─── DATA PROVIDED ───

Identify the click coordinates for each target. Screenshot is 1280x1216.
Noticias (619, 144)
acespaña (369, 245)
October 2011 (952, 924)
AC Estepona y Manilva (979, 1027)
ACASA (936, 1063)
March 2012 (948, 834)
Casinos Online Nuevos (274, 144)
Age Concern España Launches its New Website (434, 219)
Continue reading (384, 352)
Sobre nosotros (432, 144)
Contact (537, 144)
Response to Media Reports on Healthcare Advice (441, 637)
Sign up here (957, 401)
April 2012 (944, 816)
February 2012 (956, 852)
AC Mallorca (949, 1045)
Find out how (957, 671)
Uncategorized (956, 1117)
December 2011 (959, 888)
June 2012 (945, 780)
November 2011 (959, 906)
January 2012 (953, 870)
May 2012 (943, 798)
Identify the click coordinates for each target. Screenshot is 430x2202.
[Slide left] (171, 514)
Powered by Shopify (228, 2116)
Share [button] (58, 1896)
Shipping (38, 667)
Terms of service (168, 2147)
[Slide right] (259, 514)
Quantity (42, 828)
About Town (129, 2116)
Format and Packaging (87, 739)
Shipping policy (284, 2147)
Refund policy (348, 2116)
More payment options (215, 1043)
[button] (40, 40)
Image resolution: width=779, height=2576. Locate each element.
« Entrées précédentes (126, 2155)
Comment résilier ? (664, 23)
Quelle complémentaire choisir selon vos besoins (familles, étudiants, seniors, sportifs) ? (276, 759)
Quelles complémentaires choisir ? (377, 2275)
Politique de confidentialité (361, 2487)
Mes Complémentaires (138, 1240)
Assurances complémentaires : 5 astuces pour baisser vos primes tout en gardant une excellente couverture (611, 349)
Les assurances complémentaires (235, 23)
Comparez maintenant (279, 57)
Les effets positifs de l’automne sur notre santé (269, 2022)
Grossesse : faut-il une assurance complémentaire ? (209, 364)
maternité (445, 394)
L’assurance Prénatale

───

AIM OF THE TASK :: Return all lines of the material above in which the word "click" occurs.

RESPONSE FOR THIS EXERCISE ::
Identify the click coordinates for each target. Screenshot is 1280x1216.
Identify the click coordinates for each target. Screenshot is 430x2202.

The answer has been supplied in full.